Sean Sullivan was fired from his police job in Oregon in 2004 for sexual contact with a 10 year old girl; in 2005, Cedar Vale, KS hired him to be their police chief, where he was accused of having sexual contact with another young girl, and eventually convicted of burglary and criminal conspiracy — he's currently doing time in a Washington state prison for meth possession and identity theft.


Small town police departments routinely hire dirty cops because they don't bother doing background checks (they don't even run potential officers' fingerprints!), nor do they check applicants' references. Repeat-offender cops who've wandered from town to town, getting fired and hired, are a recurring theme in police corruption in towns like Ferguson, MO.

For example, Eddie Boyd III was fired from the St Louis cops for pistol-whipping a 12-year-old girl, falsifying a report and striking another child in the face "with his gun or handcuffs," before getting new police jobs, first in St Ann, MO, and then in Ferguson. He's currently being sued by a Ferguson woman who says he arrested her when she asked his name during a traffic stop.

Other professions track bad actors with national databases of sanctioned practitioners: health care professionals who've got into trouble are registered with the National Practitioner Data Bank, which can be easily consulted during the hiring process.

But police unions have resisted any attempt to create a comparable database of bad cops.
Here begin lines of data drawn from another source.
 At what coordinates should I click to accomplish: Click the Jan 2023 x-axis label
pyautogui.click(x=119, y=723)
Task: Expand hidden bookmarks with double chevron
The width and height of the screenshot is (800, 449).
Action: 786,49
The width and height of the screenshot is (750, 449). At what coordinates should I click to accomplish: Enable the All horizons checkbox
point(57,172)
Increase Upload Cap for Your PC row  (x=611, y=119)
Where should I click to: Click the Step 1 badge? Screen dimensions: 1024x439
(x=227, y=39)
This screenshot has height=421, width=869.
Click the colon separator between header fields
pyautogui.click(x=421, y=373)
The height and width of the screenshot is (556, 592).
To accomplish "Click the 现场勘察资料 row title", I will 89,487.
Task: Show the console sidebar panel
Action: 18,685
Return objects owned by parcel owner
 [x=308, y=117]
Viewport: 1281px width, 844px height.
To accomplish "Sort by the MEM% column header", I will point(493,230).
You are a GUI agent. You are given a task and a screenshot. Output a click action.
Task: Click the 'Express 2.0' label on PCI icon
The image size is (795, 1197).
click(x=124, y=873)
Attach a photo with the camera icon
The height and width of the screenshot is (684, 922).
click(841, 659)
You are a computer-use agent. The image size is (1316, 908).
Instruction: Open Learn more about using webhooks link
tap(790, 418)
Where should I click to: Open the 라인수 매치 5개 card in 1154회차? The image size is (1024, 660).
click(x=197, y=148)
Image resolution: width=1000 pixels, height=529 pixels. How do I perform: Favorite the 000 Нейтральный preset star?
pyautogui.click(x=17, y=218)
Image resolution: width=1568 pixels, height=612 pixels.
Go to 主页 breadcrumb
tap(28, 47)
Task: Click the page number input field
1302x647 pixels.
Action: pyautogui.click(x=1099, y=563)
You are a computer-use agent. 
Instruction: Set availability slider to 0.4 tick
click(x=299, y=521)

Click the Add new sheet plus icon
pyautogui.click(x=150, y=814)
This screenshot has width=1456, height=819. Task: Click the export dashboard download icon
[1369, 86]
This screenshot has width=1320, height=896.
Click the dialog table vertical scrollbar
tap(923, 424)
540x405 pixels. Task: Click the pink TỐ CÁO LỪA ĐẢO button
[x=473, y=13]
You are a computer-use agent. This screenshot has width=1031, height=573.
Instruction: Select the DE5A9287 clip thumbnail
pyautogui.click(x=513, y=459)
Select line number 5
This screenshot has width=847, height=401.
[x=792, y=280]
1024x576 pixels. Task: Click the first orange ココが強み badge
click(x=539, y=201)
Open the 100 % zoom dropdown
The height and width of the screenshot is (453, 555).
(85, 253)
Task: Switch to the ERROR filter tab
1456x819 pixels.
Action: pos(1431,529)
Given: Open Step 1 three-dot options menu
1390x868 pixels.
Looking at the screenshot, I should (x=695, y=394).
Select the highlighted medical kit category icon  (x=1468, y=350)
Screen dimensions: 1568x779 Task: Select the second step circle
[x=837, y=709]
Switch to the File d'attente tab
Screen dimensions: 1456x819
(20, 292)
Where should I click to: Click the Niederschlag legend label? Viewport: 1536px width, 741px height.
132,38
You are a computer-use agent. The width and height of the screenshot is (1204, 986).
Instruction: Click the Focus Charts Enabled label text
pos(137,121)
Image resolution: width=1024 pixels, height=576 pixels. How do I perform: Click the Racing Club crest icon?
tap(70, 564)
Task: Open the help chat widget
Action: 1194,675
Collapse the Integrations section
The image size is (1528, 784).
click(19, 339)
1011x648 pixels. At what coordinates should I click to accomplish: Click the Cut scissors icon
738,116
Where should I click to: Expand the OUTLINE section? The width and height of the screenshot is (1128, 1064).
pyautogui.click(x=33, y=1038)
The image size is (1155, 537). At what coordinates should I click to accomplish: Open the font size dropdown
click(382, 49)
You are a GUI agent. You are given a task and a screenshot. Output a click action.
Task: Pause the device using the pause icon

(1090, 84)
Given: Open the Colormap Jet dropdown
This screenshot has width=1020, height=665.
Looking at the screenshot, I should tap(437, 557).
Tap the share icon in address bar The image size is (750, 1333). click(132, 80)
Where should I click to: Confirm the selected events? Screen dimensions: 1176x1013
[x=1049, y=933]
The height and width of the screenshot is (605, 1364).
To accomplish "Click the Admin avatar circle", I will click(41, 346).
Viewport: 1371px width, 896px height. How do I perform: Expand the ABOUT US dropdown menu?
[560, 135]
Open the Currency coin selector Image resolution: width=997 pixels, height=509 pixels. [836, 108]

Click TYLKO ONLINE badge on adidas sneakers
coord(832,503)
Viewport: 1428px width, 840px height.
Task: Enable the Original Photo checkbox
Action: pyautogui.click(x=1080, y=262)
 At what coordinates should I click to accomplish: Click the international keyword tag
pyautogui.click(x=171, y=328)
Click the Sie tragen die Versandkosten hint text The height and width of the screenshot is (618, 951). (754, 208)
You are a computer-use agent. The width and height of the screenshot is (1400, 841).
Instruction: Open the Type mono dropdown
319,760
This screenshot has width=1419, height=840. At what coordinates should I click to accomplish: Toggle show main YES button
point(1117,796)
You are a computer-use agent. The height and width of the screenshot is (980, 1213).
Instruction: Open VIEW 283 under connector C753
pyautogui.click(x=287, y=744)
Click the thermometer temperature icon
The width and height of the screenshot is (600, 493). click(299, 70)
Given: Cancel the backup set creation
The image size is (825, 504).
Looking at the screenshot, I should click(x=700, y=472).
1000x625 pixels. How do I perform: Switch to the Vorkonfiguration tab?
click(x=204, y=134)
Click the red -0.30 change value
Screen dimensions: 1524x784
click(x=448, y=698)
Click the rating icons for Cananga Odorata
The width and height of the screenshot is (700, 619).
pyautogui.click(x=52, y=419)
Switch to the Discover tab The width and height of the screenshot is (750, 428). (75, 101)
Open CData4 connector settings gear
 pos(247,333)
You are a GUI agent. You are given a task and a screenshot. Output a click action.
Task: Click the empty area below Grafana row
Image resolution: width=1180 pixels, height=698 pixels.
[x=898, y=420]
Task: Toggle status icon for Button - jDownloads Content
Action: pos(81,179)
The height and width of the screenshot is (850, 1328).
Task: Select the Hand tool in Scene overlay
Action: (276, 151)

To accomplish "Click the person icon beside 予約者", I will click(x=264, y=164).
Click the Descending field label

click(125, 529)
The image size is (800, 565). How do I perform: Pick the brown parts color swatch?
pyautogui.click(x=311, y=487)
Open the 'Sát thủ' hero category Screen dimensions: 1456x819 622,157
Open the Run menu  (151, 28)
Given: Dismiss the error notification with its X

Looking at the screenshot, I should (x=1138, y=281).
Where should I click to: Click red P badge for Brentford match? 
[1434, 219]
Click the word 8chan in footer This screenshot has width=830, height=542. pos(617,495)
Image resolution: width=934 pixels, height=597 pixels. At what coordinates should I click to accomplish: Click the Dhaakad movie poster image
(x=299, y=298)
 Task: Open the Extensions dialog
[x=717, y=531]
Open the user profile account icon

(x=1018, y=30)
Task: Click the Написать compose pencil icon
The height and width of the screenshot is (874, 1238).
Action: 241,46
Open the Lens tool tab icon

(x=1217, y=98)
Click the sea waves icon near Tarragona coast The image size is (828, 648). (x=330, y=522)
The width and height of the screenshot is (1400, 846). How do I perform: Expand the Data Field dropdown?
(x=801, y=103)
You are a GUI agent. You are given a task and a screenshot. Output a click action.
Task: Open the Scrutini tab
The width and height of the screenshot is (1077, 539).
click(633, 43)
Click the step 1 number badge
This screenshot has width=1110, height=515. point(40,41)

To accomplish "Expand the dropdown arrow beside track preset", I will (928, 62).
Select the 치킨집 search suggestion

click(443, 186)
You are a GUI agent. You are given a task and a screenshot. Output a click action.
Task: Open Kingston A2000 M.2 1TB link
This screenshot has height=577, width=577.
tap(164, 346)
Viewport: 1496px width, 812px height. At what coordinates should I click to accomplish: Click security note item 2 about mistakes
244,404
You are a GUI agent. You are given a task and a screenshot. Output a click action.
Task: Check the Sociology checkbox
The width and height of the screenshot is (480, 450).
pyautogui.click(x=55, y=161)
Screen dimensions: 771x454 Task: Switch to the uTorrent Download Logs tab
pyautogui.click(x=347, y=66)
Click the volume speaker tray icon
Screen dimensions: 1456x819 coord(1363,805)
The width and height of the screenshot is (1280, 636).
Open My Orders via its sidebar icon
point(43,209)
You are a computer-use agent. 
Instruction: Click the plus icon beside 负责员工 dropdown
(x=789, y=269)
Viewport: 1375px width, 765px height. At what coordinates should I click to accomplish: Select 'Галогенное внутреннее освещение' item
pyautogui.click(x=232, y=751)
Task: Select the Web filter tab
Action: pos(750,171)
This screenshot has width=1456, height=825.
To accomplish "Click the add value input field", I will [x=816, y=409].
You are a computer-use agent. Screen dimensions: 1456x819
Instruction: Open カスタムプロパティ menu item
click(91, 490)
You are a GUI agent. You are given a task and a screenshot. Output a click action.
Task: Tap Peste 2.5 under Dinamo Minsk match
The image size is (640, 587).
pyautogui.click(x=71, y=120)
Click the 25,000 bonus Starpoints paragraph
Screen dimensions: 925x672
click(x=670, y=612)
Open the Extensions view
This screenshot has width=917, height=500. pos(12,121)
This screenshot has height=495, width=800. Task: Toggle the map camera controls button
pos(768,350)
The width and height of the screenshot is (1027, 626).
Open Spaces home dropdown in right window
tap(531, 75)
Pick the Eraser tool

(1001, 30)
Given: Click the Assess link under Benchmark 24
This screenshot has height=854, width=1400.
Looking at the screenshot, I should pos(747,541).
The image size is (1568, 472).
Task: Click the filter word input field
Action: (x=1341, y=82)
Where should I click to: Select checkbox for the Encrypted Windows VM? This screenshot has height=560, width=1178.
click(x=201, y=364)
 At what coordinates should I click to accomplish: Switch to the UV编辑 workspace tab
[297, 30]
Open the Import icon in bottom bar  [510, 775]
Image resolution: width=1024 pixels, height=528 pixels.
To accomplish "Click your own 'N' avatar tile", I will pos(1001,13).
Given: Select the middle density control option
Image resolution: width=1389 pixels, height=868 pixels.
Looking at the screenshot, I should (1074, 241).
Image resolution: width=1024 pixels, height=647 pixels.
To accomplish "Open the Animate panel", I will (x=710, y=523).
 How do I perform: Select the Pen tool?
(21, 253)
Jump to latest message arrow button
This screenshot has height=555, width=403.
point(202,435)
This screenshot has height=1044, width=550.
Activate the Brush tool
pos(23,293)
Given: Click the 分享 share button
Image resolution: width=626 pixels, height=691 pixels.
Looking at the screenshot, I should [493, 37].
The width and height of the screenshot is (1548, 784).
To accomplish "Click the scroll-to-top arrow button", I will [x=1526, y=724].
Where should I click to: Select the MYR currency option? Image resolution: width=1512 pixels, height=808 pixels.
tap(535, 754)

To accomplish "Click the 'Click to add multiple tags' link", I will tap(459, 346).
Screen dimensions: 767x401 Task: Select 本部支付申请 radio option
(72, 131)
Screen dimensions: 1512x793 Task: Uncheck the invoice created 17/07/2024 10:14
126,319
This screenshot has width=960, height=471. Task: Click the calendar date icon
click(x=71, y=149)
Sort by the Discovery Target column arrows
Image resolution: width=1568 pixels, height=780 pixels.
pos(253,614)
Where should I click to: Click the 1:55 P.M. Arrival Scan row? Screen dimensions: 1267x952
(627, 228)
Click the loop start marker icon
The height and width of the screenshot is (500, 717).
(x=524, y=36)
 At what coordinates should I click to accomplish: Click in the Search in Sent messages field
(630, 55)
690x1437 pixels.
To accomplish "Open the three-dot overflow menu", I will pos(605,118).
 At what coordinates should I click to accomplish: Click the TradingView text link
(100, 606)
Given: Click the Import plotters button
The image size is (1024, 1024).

The International Association of Directors of Law Enforcement Standards and Training maintains a partial list, but claim to lack the funds to create a comprehensive list that could weed out sociopaths and criminals who want a badge (the DoJ once gave the database $200K, but withdrew funding and will not comment on why).

Meanwhile, big city police departments squander money doing effective background checks that could be rationalized and improved with a bad cops database (these big cities also throw money away with unscientific polygraph tests for potential applicants).


Mr. Sullivan, who became the police chief in Cedar Vale, Kan., after being convicted on a harassment charge for kissing a 10-year-old girl, had been the second-highest-ranking officer in Coquille, Ore., before he was forced to resign in November 2004.

While prosecutors suggested that he had been "grooming" the girl for a sexual relationship, he avoided a jail sentence.

But in August 2005, not long after an Oregon judge barred Mr. Sullivan from working as a police officer, the Cedar Vale Police Department hired him. Mr. Sullivan had not told anyone about his past, local officials said. City officials involved in his hiring no longer work for Cedar Vale.